We can do it in many ways, but we can’t do it effectively without some effort.  We can’t sit with our web page and our yellow pages listing and expect that the people who need to find us will come.  We have to be intentional.  We have to let the world know something of who we are.  There are as many ways of doing this as there are congregations, and I won’t presume to tell you what methods we should choose.  Some advertise in newspapers, or on the radio.  Some choose to take a visible role in social justice and community activism, so that people in the wider community know about the Unitarian Universalists and know we do good and important work.  Some become centers for the arts, hosting or providing space for concerts, exhibits and dancing.  For many it is a combination.  For all, spreading the good news means individual people inviting friends to services and social events.

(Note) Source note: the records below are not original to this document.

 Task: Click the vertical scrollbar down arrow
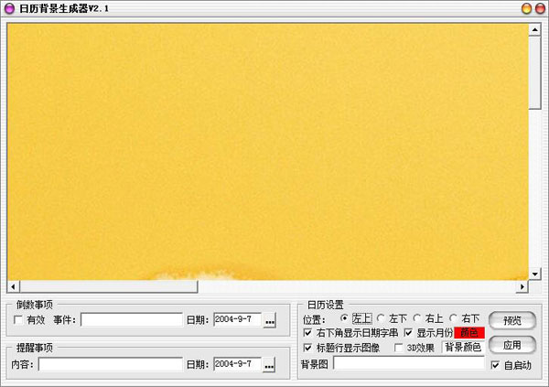tap(534, 274)
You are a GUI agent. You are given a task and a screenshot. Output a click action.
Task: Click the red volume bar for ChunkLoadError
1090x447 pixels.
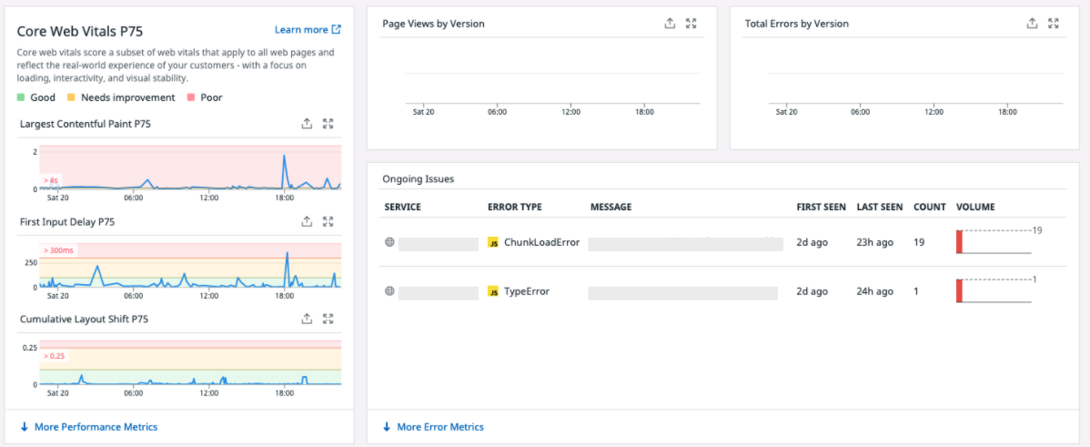[x=959, y=241]
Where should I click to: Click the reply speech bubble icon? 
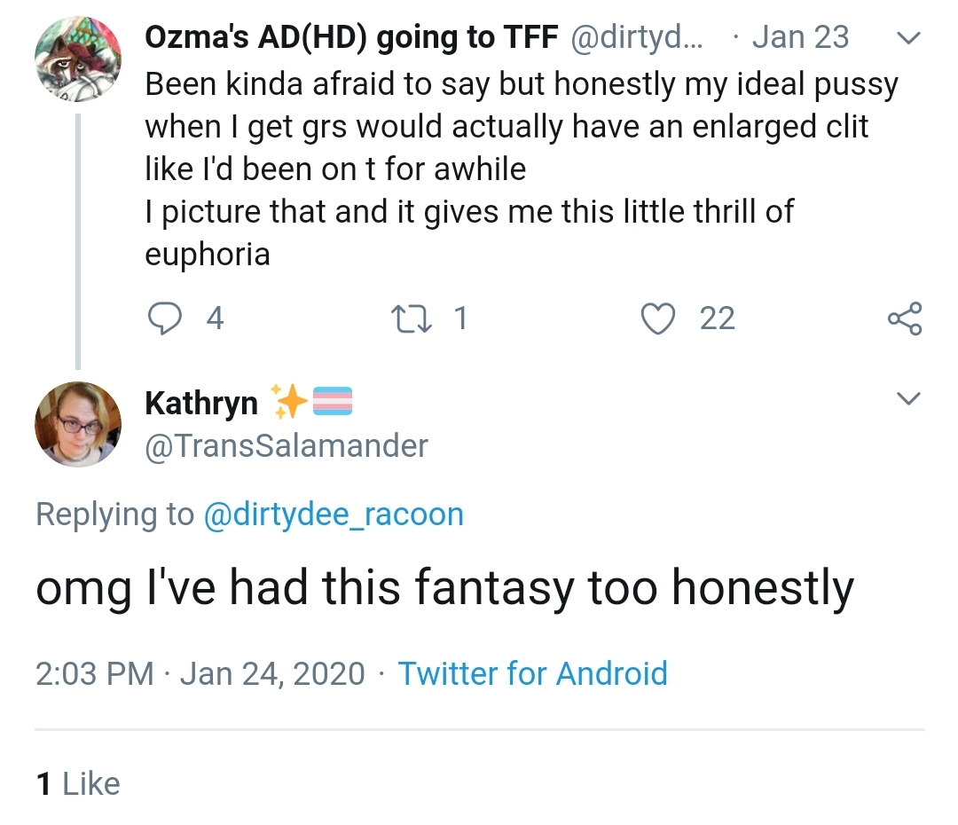coord(164,318)
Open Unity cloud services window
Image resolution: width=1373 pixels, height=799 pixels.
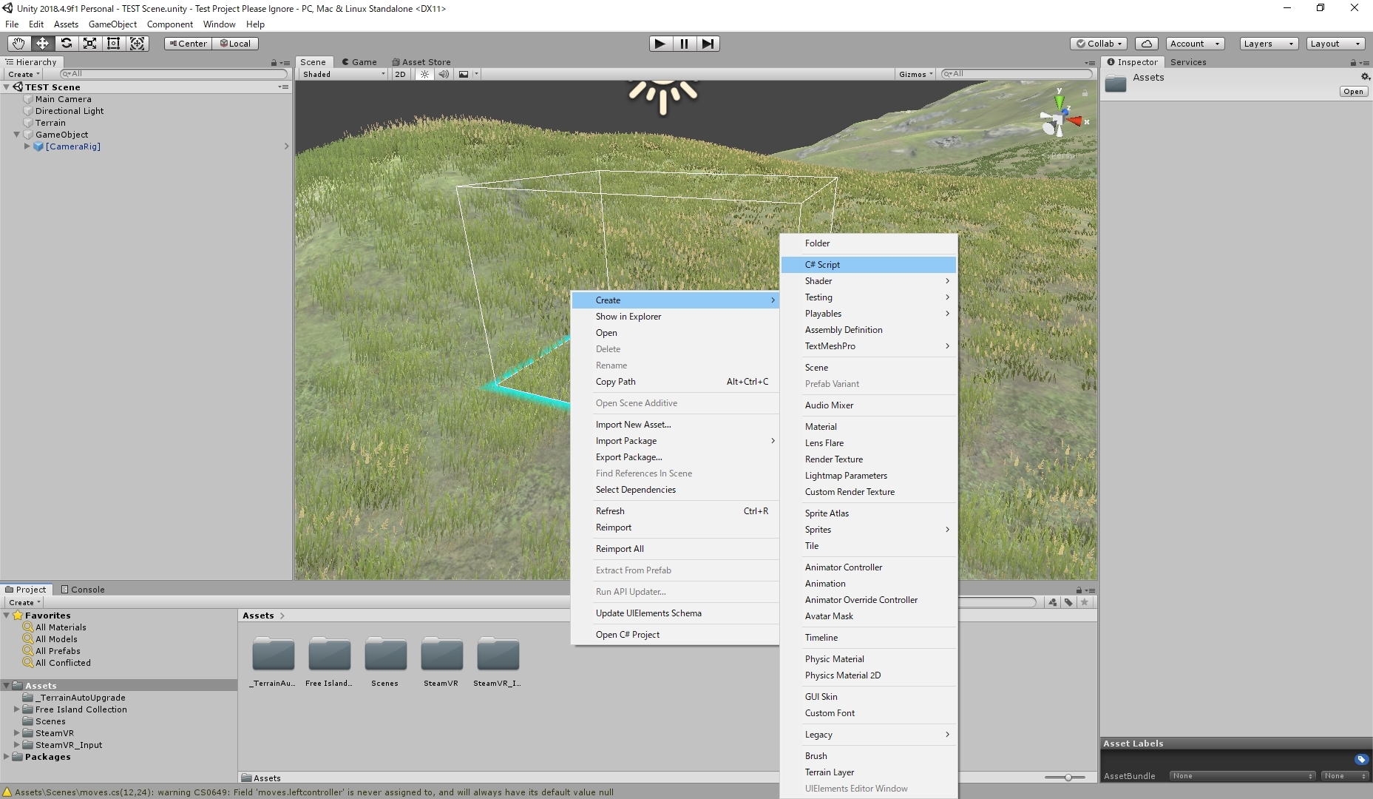[1147, 44]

Every one of these methods is valid, and every one in its own way enriches the life of the congregation.  Even the advertising does, because in the very act of creating an ad we determine what is most important and precious about our community – and there’s also a sense of pride in opening the newspaper and seeing our name and our message.

What is most important is that we no longer remain hidden.  We have good news to share, and there are people within walking distance of our fellowship right now that are in desperate need of our good news.  There are people in our lives that have been looking for us for years and years.

We have good news to share! 

It is the good news of a faith that embraces questions.

It is the good news of a faith that stands for justice and compassion and equity.

It is the good news of a faith in the inherent dignity of every human being, no matter who you are –  and we live that faith.

It the good news of a faith of the free, of seekers,

of people of substance

and of depth

and of feeling

and of openness

and of diversity

and of acceptance

and of celebration.

It is our faith to live and to share.  Long may it grow!

 

Go out into the highways and byways.

Give the people something of your new vision.

You may possess a small light,

but uncover it; let it shine.

Use it to bring more light and understanding

to the hearts and minds of men and women.

Give them not Hell, but hope and courage;

preach the kindness and the everlasting love of God.